Stated task:
Copy each line of the listing below with no changes at all.

Data provided:
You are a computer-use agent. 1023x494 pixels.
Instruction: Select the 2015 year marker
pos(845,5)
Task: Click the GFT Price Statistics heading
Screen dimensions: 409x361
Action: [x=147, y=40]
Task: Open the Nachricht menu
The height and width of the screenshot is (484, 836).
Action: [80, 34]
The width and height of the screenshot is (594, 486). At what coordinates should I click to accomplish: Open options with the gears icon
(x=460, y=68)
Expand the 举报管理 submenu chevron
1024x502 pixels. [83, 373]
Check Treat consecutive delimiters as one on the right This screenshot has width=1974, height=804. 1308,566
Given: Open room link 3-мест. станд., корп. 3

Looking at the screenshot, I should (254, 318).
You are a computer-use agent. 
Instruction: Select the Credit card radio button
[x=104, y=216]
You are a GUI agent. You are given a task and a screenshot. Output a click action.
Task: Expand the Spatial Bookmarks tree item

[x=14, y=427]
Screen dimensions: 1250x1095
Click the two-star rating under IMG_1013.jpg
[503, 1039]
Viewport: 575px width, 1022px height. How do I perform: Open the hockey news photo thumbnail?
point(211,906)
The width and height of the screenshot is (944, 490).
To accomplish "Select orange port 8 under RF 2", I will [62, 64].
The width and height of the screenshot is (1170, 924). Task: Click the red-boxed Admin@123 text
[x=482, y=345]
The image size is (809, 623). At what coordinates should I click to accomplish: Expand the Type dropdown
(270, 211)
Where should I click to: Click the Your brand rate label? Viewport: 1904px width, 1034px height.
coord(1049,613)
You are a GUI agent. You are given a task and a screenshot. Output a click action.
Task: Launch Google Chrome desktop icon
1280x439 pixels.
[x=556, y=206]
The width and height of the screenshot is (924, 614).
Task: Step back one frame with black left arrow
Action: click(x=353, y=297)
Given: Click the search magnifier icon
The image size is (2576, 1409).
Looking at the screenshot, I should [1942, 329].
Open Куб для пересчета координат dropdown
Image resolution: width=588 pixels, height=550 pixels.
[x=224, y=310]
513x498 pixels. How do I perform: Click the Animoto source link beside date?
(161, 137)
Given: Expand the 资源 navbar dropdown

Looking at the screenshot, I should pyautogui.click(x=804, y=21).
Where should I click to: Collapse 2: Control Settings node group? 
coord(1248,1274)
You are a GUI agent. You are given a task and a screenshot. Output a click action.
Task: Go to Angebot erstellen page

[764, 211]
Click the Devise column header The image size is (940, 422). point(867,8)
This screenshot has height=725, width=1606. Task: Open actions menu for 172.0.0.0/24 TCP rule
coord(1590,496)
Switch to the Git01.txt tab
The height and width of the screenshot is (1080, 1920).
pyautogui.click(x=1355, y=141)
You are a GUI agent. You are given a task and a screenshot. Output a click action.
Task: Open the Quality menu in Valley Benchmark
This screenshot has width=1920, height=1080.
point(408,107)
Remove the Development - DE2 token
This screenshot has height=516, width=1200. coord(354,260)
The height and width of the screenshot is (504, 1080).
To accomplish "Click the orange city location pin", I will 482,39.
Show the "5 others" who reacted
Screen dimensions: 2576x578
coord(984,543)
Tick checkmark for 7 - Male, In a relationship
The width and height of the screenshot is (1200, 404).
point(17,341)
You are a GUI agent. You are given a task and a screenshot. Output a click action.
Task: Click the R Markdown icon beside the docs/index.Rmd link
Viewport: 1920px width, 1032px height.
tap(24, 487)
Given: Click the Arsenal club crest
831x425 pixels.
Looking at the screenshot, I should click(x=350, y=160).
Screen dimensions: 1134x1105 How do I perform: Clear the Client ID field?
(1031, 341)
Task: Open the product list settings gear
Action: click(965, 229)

Exercise result:
You are a computer-use agent. 1023x494 pixels.
Instruction: Select the 2015 year marker
pos(845,5)
Task: Click the GFT Price Statistics heading
Screen dimensions: 409x361
Action: [x=147, y=40]
Task: Open the Nachricht menu
The height and width of the screenshot is (484, 836).
Action: [80, 34]
The width and height of the screenshot is (594, 486). At what coordinates should I click to accomplish: Open options with the gears icon
(x=460, y=68)
Expand the 举报管理 submenu chevron
1024x502 pixels. [83, 373]
Check Treat consecutive delimiters as one on the right This screenshot has width=1974, height=804. 1308,566
Given: Open room link 3-мест. станд., корп. 3

Looking at the screenshot, I should (254, 318).
You are a computer-use agent. 
Instruction: Select the Credit card radio button
[x=104, y=216]
You are a GUI agent. You are given a task and a screenshot. Output a click action.
Task: Expand the Spatial Bookmarks tree item

[x=14, y=427]
Screen dimensions: 1250x1095
Click the two-star rating under IMG_1013.jpg
[503, 1039]
Viewport: 575px width, 1022px height. How do I perform: Open the hockey news photo thumbnail?
point(211,906)
The width and height of the screenshot is (944, 490).
To accomplish "Select orange port 8 under RF 2", I will [62, 64].
The width and height of the screenshot is (1170, 924). Task: Click the red-boxed Admin@123 text
[x=482, y=345]
The image size is (809, 623). At what coordinates should I click to accomplish: Expand the Type dropdown
(270, 211)
Where should I click to: Click the Your brand rate label? Viewport: 1904px width, 1034px height.
coord(1049,613)
You are a GUI agent. You are given a task and a screenshot. Output a click action.
Task: Launch Google Chrome desktop icon
1280x439 pixels.
[x=556, y=206]
The width and height of the screenshot is (924, 614).
Task: Step back one frame with black left arrow
Action: click(x=353, y=297)
Given: Click the search magnifier icon
The image size is (2576, 1409).
Looking at the screenshot, I should [1942, 329].
Open Куб для пересчета координат dropdown
Image resolution: width=588 pixels, height=550 pixels.
[x=224, y=310]
513x498 pixels. How do I perform: Click the Animoto source link beside date?
(161, 137)
Given: Expand the 资源 navbar dropdown

Looking at the screenshot, I should pyautogui.click(x=804, y=21).
Where should I click to: Collapse 2: Control Settings node group? 
coord(1248,1274)
You are a GUI agent. You are given a task and a screenshot. Output a click action.
Task: Go to Angebot erstellen page

[764, 211]
Click the Devise column header The image size is (940, 422). point(867,8)
This screenshot has height=725, width=1606. Task: Open actions menu for 172.0.0.0/24 TCP rule
coord(1590,496)
Switch to the Git01.txt tab
The height and width of the screenshot is (1080, 1920).
pyautogui.click(x=1355, y=141)
You are a GUI agent. You are given a task and a screenshot. Output a click action.
Task: Open the Quality menu in Valley Benchmark
This screenshot has width=1920, height=1080.
point(408,107)
Remove the Development - DE2 token
This screenshot has height=516, width=1200. coord(354,260)
The height and width of the screenshot is (504, 1080).
To accomplish "Click the orange city location pin", I will 482,39.
Show the "5 others" who reacted
Screen dimensions: 2576x578
coord(984,543)
Tick checkmark for 7 - Male, In a relationship
The width and height of the screenshot is (1200, 404).
point(17,341)
You are a GUI agent. You are given a task and a screenshot. Output a click action.
Task: Click the R Markdown icon beside the docs/index.Rmd link
Viewport: 1920px width, 1032px height.
tap(24, 487)
Given: Click the Arsenal club crest
831x425 pixels.
Looking at the screenshot, I should click(x=350, y=160).
Screen dimensions: 1134x1105 How do I perform: Clear the Client ID field?
(1031, 341)
Task: Open the product list settings gear
Action: click(965, 229)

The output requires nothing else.